In [1]:
import csv
import re
import time
from pathlib import Path
from urllib.parse import urlparse, urlunparse

import requests
from bs4 import BeautifulSoup

In [2]:
INPUT_CSV = "kpo_project_links.csv"
OUTPUT_CSV = "kpo_projects_details_dirty.csv"

HEADERS = {
    "User-Agent": (
        "Mozilla/5.0 (compatible; KPO-scraper/0.3;)"
    )
}

MONEY_RE = re.compile(r"[^\d,.-]")
SPACE_RE = re.compile(r"\s+")

In [3]:
def normalize_url(u: str) -> str:
    """Usuń fragmenty i query; dodaj końcowy '/' dla spójności."""
    p = urlparse(u.strip())
    cleaned = urlunparse((p.scheme, p.netloc, p.path, "", "", ""))
    if not cleaned.endswith("/"):
        cleaned += "/"
    return cleaned

In [4]:
def t(text: str | None) -> str:
    """Proste czyszczenie tekstu: spacje, \xa0, nowe linie."""
    if not text:
        return ""
    s = text.replace("\xa0", " ")
    s = SPACE_RE.sub(" ", s)
    return s.strip()

In [5]:
def parse_money_pl(s: str | None) -> float | None:
    """
    Zamień '2 825 534 826,90 zł' -> 2825534826.90
    Zwraca float lub None, jeśli nie rozpoznano.
    """
    if not s:
        return None
    s = t(s)
    s = MONEY_RE.sub("", s)
    if s.count(",") == 1 and s.rfind(",") > s.rfind("-"):
        s = s.replace(".", "")
        s = s.replace(",", ".")
    try:
        return float(s)
    except ValueError:
        return None

In [6]:
def extract_pairs_from_info_item(item_div) -> list[tuple[str, str]]:
    """
    W sekcji 'single-project-info-item' są powtarzalne pary:
    <div class="...-text-up">etykieta</div>
    <div class="...-text-down">wartość</div>
    (czasem z dodatkowymi klasami 'big', 'blue' itp.)
    Zwraca listę (label, value).
    """
    pairs = []
    ups = item_div.select(".single-project-info-item-text-up")
    downs = item_div.select(".single-project-info-item-text-down")
    if ups and downs:
        n = min(len(ups), len(downs))
        for i in range(n):
            pairs.append((t(ups[i].get_text()), t(downs[i].get_text())))
    else:
        for up in ups:
            label = t(up.get_text())
            down = up.find_next(class_="single-project-info-item-text-down")
            value = t(down.get_text()) if down else ""
            pairs.append((label, value))
    return pairs

In [7]:
def parse_project_page(html: str) -> dict:
    soup = BeautifulSoup(html, "html.parser")

    title = ""
    h2 = soup.select_one(".single-project-title h2.big-title")
    if h2:
        title = t(h2.get_text())

    categories = []
    for span in soup.select(".single-project-cat .categories span"):
        val = t(span.get_text())
        if val:
            categories.append(val)
    category = ", ".join(categories) if categories else ""

    data = {}
    for item in soup.select(".single-project-info-item"):
        for label, value in extract_pairs_from_info_item(item):
            if label and value:
                data[label.lower()] = value

    beneficiary = data.get("nazwa beneficjenta", "")
    project_value_raw = data.get("wartość projektu", "")
    eu_funding_raw = data.get("dofinansowanie z ue", "")
    woj = data.get("województwo", "")
    powiat = data.get("powiat", "")
    program = data.get("program", "")
    dzialanie = data.get("działanie", "") or data.get("dzialanie", "")
    fundusz = data.get("fundusz", "")
    perspektywa = data.get("perspektywa", "")

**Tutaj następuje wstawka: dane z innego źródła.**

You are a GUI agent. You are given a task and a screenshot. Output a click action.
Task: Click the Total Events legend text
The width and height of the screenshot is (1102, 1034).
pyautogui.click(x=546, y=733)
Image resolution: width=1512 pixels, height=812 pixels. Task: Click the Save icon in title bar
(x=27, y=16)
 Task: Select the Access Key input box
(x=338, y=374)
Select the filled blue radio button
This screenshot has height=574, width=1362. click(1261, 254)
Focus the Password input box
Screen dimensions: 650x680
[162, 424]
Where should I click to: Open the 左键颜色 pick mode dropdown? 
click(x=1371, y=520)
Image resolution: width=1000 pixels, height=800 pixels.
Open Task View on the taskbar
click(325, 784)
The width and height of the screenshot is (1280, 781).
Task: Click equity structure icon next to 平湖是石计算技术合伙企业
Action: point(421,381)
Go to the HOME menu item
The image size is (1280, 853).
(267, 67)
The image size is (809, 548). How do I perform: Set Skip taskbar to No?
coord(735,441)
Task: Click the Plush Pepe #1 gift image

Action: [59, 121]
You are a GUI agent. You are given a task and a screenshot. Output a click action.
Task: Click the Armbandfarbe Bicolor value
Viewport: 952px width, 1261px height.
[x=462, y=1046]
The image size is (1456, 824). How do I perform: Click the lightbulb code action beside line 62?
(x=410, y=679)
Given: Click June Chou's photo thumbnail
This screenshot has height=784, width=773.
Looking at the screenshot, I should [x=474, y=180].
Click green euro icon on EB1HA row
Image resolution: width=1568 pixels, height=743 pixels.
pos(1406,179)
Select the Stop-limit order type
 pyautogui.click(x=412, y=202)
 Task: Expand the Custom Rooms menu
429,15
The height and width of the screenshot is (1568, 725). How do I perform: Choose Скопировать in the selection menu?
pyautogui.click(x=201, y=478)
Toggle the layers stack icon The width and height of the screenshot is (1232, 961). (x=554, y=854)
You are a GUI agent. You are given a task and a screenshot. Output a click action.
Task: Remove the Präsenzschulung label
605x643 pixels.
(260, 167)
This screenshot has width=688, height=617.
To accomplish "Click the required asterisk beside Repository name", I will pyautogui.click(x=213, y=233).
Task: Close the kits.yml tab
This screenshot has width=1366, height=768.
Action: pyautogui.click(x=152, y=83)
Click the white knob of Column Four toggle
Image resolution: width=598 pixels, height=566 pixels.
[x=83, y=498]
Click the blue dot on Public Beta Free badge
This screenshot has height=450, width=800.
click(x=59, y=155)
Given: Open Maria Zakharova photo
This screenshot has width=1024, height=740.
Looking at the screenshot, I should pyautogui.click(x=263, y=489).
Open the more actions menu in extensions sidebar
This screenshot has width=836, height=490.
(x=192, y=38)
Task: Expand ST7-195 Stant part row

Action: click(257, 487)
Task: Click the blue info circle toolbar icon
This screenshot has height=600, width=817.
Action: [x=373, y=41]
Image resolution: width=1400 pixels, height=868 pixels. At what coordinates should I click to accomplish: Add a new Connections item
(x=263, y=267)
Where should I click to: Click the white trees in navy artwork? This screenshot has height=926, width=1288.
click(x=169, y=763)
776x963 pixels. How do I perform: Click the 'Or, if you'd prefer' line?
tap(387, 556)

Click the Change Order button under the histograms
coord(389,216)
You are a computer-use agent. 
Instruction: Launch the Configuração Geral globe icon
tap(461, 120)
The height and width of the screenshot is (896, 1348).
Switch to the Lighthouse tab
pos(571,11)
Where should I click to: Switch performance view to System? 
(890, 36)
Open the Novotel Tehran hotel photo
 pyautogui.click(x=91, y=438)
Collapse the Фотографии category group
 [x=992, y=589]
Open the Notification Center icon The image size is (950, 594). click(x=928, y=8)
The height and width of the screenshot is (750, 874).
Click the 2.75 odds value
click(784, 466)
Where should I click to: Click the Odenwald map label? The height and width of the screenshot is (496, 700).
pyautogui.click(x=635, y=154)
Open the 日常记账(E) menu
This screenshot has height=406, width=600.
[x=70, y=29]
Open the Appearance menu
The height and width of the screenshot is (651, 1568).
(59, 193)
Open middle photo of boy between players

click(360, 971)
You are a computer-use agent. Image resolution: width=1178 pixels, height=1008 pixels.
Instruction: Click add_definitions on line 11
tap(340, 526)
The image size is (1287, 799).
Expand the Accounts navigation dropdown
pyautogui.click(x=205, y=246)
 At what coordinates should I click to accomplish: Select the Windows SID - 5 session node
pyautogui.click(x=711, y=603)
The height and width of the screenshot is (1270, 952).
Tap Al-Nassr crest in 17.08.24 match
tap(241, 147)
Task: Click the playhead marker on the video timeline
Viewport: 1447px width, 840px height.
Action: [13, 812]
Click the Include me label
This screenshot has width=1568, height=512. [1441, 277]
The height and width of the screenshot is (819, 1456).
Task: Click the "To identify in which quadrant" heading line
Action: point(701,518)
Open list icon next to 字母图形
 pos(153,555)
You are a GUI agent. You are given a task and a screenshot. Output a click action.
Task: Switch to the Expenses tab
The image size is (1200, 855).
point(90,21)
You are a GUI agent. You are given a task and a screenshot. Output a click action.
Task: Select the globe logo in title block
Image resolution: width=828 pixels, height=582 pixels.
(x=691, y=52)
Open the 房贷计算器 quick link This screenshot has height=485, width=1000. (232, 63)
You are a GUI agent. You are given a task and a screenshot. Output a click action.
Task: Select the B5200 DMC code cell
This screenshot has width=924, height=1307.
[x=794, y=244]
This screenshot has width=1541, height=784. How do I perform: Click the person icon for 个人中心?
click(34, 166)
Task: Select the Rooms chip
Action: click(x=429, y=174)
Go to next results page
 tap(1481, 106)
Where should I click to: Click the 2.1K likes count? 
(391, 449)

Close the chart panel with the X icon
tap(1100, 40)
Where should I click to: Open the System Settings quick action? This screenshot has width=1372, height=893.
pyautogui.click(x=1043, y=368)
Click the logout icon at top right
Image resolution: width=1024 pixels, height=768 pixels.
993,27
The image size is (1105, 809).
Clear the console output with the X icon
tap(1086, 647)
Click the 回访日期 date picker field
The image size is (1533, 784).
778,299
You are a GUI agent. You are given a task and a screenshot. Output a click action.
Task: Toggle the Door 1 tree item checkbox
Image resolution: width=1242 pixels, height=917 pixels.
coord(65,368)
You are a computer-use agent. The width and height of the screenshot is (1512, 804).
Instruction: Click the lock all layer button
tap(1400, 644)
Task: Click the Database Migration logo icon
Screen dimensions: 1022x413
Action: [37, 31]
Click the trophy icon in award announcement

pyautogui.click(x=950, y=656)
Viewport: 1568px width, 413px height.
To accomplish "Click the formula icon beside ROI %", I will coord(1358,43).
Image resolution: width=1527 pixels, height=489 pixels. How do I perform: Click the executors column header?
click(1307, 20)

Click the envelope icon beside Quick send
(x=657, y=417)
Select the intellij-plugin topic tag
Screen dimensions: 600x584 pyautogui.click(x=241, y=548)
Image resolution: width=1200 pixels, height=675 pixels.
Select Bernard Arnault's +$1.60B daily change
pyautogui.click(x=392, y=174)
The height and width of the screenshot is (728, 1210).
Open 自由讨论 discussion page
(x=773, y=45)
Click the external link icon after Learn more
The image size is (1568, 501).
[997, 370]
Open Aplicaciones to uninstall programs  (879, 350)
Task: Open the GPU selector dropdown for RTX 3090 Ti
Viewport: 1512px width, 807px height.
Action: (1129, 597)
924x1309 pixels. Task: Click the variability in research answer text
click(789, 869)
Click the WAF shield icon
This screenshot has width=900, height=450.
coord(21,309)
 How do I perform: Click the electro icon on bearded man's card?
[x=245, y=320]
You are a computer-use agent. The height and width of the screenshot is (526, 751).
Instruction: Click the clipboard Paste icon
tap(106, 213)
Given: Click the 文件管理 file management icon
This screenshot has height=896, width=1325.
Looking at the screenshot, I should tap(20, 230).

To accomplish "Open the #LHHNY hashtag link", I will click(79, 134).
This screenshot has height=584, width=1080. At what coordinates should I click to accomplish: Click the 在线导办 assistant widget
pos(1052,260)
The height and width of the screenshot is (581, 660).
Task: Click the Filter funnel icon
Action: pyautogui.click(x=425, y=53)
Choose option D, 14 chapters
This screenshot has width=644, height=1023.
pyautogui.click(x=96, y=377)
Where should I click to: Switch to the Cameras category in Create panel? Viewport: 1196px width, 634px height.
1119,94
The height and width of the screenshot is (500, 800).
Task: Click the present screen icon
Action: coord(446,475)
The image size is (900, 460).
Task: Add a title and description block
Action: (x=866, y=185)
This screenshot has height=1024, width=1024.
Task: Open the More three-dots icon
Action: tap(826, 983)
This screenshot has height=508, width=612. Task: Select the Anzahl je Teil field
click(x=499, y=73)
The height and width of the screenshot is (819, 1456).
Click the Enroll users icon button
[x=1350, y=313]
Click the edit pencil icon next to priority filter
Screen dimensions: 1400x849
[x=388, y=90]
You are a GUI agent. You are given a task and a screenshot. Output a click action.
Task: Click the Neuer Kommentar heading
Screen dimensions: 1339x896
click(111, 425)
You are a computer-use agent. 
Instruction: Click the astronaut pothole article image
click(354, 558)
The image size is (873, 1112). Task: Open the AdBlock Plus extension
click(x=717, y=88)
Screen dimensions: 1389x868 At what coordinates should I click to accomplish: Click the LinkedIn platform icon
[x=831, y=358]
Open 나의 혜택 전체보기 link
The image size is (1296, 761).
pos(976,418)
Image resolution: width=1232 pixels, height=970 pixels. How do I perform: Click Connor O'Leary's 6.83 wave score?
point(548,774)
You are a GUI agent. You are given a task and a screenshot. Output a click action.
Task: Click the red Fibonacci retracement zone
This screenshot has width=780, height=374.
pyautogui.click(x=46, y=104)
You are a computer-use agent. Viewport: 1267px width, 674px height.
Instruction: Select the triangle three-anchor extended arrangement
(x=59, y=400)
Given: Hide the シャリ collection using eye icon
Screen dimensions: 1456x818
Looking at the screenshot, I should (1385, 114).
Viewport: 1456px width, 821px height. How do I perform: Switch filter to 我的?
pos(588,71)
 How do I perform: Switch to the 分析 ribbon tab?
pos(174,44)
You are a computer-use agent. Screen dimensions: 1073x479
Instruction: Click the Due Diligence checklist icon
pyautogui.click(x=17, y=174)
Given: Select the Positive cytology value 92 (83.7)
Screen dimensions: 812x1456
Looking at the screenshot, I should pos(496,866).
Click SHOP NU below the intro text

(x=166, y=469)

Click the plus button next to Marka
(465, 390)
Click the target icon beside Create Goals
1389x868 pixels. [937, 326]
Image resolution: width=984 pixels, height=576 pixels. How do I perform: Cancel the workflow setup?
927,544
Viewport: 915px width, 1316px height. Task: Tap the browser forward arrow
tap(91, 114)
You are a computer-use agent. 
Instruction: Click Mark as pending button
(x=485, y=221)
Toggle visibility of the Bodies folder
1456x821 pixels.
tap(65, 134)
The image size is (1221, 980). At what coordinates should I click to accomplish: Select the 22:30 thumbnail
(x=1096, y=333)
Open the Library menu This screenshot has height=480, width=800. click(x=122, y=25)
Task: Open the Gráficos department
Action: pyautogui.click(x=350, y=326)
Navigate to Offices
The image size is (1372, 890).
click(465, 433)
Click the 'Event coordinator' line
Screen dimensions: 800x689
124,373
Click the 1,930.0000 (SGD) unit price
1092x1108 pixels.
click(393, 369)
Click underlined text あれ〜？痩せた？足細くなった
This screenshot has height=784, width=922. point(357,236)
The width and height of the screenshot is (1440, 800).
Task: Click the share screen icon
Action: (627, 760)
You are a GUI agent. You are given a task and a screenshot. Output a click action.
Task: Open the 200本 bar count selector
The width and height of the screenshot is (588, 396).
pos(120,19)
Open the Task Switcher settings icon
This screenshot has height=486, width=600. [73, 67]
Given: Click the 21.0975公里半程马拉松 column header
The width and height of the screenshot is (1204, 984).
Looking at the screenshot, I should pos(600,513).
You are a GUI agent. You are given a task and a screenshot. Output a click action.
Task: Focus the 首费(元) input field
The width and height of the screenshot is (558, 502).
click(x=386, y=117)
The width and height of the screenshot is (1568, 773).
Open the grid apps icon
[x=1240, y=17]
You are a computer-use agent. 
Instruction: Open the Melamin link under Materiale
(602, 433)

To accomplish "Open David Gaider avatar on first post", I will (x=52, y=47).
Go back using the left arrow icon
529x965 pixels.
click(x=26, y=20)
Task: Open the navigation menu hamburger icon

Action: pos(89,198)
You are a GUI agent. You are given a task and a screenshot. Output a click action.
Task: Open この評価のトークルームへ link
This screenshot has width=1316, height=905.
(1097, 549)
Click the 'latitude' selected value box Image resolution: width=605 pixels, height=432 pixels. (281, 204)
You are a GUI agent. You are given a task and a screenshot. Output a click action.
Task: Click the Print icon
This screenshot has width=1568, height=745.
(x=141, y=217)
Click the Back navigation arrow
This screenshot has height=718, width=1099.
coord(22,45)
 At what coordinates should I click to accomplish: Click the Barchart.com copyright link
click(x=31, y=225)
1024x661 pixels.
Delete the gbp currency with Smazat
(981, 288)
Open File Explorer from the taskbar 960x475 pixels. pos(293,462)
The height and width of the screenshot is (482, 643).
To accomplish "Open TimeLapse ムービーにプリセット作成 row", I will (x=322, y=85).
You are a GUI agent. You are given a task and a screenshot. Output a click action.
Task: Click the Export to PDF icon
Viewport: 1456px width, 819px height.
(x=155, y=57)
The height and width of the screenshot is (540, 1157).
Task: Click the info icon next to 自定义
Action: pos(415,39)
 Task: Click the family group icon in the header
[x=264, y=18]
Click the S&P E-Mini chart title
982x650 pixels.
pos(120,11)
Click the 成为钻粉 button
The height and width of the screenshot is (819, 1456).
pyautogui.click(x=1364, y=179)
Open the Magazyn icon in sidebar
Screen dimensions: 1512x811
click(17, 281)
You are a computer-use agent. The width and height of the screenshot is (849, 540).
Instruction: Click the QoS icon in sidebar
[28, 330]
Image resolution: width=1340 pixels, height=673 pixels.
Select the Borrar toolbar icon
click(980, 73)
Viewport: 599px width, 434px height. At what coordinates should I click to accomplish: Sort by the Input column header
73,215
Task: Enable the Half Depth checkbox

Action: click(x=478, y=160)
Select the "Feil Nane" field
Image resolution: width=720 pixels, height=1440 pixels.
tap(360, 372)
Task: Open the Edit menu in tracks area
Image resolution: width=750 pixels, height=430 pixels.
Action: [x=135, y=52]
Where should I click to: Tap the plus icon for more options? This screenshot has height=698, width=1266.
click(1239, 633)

    project_value = parse_money_pl(project_value_raw)
    eu_funding = parse_money_pl(eu_funding_raw)

    return {
        "title": title,
        "category": category,
        "beneficiary": beneficiary,
        "project_value_raw": project_value_raw,
        "project_value": project_value,
        "eu_funding_raw": eu_funding_raw,
        "eu_funding": eu_funding,
        "wojewodztwo": woj,
        "powiat": powiat,
        "program": program,
        "dzialanie": dzialanie,
        "fundusz": fundusz,
        "perspektywa": perspektywa,
    }

In [8]:
def iter_input_links(path: str):
    with open(path, "r", encoding="utf-8") as f:
        reader = csv.DictReader(f)
        for row in reader:
            url = normalize_url(row["url"])
            yield row.get("project_id", "").strip(), url

In [9]:
def load_already_done(path: str) -> set[str]:
    """Wczytaj już zeskrapowane project_id z OUTPUT_CSV, jeśli istnieje."""
    done = set()
    if Path(path).exists():
        with open(path, "r", encoding="utf-8-sig") as f:
            reader = csv.DictReader(f)
            for row in reader:
                if "project_id" in row:
                    done.add(row["project_id"])
    return done

In [10]:
def main():
    done_ids = load_already_done(OUTPUT_CSV)
    print(f"Znaleziono {len(done_ids)} już zapisanych projektów - pomijam je.")

    session = requests.Session()
    session.headers.update(HEADERS)

    write_header = not Path(OUTPUT_CSV).exists()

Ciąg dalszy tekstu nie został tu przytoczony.